We have achieved mixed hematopoietic chimerism-associated tolerance with high-dose HSCT, intrathymic donor renal tissue transplantation, and minimal conditioning without any adverse effects.
我们设计了一项前瞻性、随机对照临床试验,以评估实现混合嵌合相关耐受方案对活体亲属供体(LRD)肾移植受者的疗效和安全性。
66例连续性患者被分为两组,每组33例终末期肾病患者。他们在淋巴细胞毒性交叉配型(LCM)阴性后入选进行移植。两组(治疗组[Tn]和对照组[Cn])显示出相似的临床和实验室参数以及供体HLA匹配情况。Tn组在肾移植前接受供体肾组织胸腺移植、两次供体特异性输血、低强度预处理以及高剂量造血干细胞移植(HSCT)。预处理方案包括低剂量、靶向性照射(隔日照射腹部和腹股沟淋巴结、胸腰椎和部分骨盆的骨髓[BM],100拉德×4)、抗T细胞抗体(1.5毫克/千克体重[BW])、环磷酰胺(10毫克/千克BW×连续2天)以及环孢素(CyA;>3毫克/千克BW/天)。在CD4+/CD8+T细胞计数低于正常水平的10%后24小时内,将从供体骨髓中获取的未分离HSCT注入BM、门静脉和外周循环。此次输注还补充了一剂外周动员干细胞(平均总剂量为20×10⁸细胞/千克受者BW),经外周给予。在LCM阴性后进行肾移植。在肾移植前,通过静脉注射免疫球蛋白和血浆置换消除供体特异性细胞毒性抗体。对于性别相反供体的患者,在移植前后每月通过FISH技术评估混合嵌合情况。两组均接受CyA和泼尼松龙进行免疫抑制;Cn组患者还接受霉酚酸酯/硫唑嘌呤。排斥反应采用标准治疗。对于嵌合持续阳性的患者,在肾移植后6个月停用免疫抑制药物。临床耐受定义为在无免疫抑制的情况下移植肾功能稳定超过100天,并通过移植肾活检证实。

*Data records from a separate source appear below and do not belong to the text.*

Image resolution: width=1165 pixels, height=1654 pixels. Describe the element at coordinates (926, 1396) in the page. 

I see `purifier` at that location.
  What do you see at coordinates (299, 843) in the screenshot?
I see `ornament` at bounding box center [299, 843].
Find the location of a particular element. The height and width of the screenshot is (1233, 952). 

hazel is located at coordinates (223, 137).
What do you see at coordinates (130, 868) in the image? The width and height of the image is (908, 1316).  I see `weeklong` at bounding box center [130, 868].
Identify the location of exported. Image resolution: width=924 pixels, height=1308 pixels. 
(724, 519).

在平均210天的随访期内,所有Tn组患者移植肾功能均稳定,平均血清肌酐(SCr)为1.20毫克/分升,无排斥反应/巨细胞病毒感染/移植肾或患者丢失情况。所有Tn组患者均观察到低水平的供体特异性细胞毒性抗体。10例(30.3%)患者出现CyA毒性。所有21例患者均出现持续的混合造血嵌合,无论供体 - 受体HLA匹配情况如何(移植前平均为0.5%,移植后为1±0.3%)。所有4例停药患者在平均129.8天的随访期内均表现出供体特异性耐受。其他Tn组患者正在逐渐减少免疫抑制药物用量。对照组在平均216天的随访期内平均SCr为1.45毫克/分升。17例(51.5%)患者发生急性排斥反应;未观察到巨细胞病毒感染/患者丢失情况,对照组有1例(3.03%)移植肾丢失。对照组无患者死亡。Tn组患者未观察到移植物抗宿主病。
我们通过高剂量HSCT、胸腺内供体肾组织移植以及最小化预处理实现了混合造血嵌合相关耐受,且无任何不良反应。